Mme Saraç a rappelé que le droit de manifester est garanti par la Constitution et la Convention européenne des droits de l'homme, ajoutant que ces entraves constituent une violation des droits.

Voici la déclaration de Mme Saraç :

« Bonne fête du Travail et de la Solidarité du 1er mai, je souhaite une excellente journée à tous nos travailleurs. Le droit de réunion et de manifestation est un droit fondamental, inscrit dans la Constitution et la Convention européenne des droits de l'homme. En 2023, la Cour constitutionnelle a qualifié de violation des droits les entraves aux réunions et manifestations souhaitées à Taksim. Cependant, nous avons constaté que cette année encore, on a cherché à empêcher l'exercice de ce droit de réunion et de manifestation par une décision administrative illégale. Des informations nous parviennent au Barreau selon lesquelles nos citoyens venus exercer leurs droits constitutionnels sont placés en garde à vue. Nous sommes actuellement sur le terrain avec nos confrères des centres et commissions concernés pour apporter un soutien juridique concernant ces gardes à vue. Il est nécessaire de mettre fin immédiatement à ces gardes à vue et de garantir que les célébrations du 1er mai, fête du Travail et de la Solidarité, se déroulent de manière digne de cette journée. »
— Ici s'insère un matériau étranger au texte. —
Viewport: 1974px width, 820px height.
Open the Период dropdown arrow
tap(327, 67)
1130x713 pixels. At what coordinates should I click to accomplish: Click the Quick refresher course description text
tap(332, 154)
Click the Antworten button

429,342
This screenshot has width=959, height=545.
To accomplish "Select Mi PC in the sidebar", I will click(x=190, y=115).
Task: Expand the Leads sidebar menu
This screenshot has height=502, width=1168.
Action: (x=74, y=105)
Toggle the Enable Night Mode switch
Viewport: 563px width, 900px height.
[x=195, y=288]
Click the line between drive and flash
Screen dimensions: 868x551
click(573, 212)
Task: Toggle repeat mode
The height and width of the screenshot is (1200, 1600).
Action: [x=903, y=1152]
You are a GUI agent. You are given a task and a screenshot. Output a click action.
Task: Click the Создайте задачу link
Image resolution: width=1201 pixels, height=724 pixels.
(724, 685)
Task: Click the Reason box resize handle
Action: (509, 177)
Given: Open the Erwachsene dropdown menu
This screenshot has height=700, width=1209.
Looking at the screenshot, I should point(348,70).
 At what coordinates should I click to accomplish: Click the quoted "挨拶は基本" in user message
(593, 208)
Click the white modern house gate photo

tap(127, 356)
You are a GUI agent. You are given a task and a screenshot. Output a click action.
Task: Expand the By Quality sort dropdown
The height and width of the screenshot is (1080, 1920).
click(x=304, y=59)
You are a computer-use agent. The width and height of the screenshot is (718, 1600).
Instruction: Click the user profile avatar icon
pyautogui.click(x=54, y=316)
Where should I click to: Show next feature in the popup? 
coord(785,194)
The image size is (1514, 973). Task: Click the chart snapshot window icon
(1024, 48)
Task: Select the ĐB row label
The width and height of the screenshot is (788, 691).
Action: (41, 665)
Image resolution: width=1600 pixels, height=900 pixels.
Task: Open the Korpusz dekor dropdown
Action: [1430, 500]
Mme Saraç a précisé que 4 de ses confrères étaient en garde à vue. Elle a indiqué qu'elle se trouvait au commissariat de police du district de Kağıthane avec la secrétaire générale du Barreau, Me Burcu Öztoprak Alsulu, le porte-parole du Centre des droits des avocats, Me Burak Kahan Kaya, la porte-parole du Centre des droits des femmes, Me Birsen Baş Topaloğlu, et d'autres confrères, afin d'obtenir la libération de leurs collègues placés en garde à vue.